Таковы важнейшие групповые интересы, борьба коих заполняет собой непродолжительную историю послевоенной торговой политики. Их влияние на фактическое направление этой последней оказывалось различным в зависимости от внешних условий, от объективной экономической обстановки в различные периоды послевоенного десятилетия. С этой точки зрения развитие внешнеторговой политики каждой отдельной страны резко размежевывается на два периода: период до стабилизации валюты и период после нее.

Все первые годы после войны характеризуются резкими колебаниями курса валют и общего уровня товарных цен в связи с условиями инфляции и дефляции денежного обращения почти во всех странах мира.

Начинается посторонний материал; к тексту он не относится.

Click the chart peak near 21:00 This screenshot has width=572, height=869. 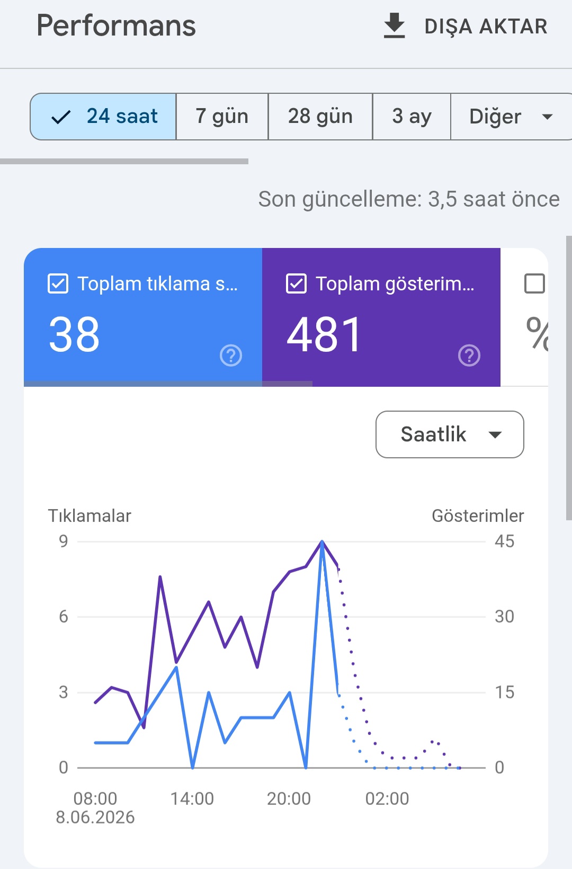click(x=322, y=542)
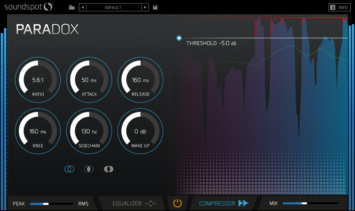355x211 pixels.
Task: Open the INFO button
Action: 339,7
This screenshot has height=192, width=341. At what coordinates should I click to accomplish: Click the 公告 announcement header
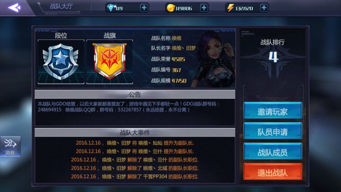pos(135,94)
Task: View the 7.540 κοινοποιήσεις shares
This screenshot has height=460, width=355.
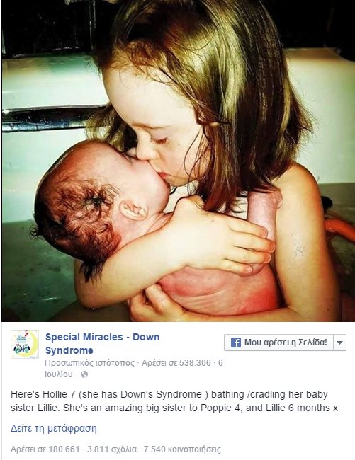Action: pos(182,449)
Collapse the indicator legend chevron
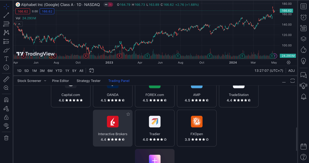The height and width of the screenshot is (163, 309). click(19, 24)
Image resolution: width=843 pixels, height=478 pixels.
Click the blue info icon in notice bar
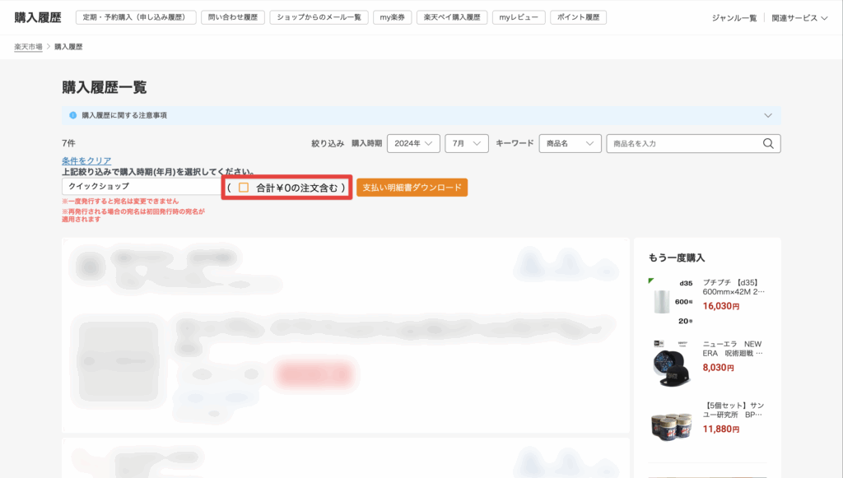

Это — время, когда в области торговой политики вряд ли можно говорить о сознательном проведении тех или иных принципов или тенденций. Задача здесь сводится, в сущности, лишь к приспособлению к постоянно меняющимся условиям денежного обращения, которые в свою очередь постоянно меняют экономический вес и значение всех величин и масштабов. Лишь во втором периоде, после стабилизации валют, начинает выявляться то или иное направление активно проводимой торговой политики. При этом характерно, что стабилизацию валюты раньше всего (в 1922—24 гг.) осуществляют наиболее пострадавшие от войны страны Центральной и Восточной Европы (Австрия, Германия, СССР), тогда как страны-победительницы — Франция, Бельгия и Италия — страдают от резких колебаний валюты вплоть до конца 1926 г. По нашим подсчетам, к середине 1925 г. из числа. 33 важнейших стран, так или иначе, стабилизовали свою валюту только 17 (Соединенные Штаты,  Англия, Германия, СССР, Австрия, Венгрия, Чехословакия, Голландия, Швейцария, Швеция, Финляндия, Латвия, Эстония, Литва, Канада, Египет и Аргентина). К началу 1928 г. сюда прибавились: Франция, Италия, Бельгия, Дания, Норвегия, Испания, Япония и др., так что фактически ныне имеют колеблющуюся валюту лишь немногие второстепенные страны. С другой стороны, независимо от этих экономических условий проведения активной торговой политики, в течение первых 6 лет после окончания войны формальное право осуществлять таковую имели лишь страны-победительницы и нейтральные страны. Державы же центральной коалиции были связаны рядом постановлений мирных договоров и получили свободу торгово-политического маневрирования лишь с начала 1925 г. Это также налагает различный отпечаток на время до и после этой даты.

2. Таможенные тарифы и их уровень. В период резких колебаний валют общие таможенные тарифы редко где подвергались детальному пересмотру. Они лишь приспособлялись к норме обесценения валюты либо путем перехода к взиманию пошлин в золоте, либо путем повторного умножения всех ставок на определенные декретируемые правительством коэффициенты (см. табл. № 15).

Таблица №15. Коэффициенты повышения тарифных ставок в Германии в 1919-1923 гг.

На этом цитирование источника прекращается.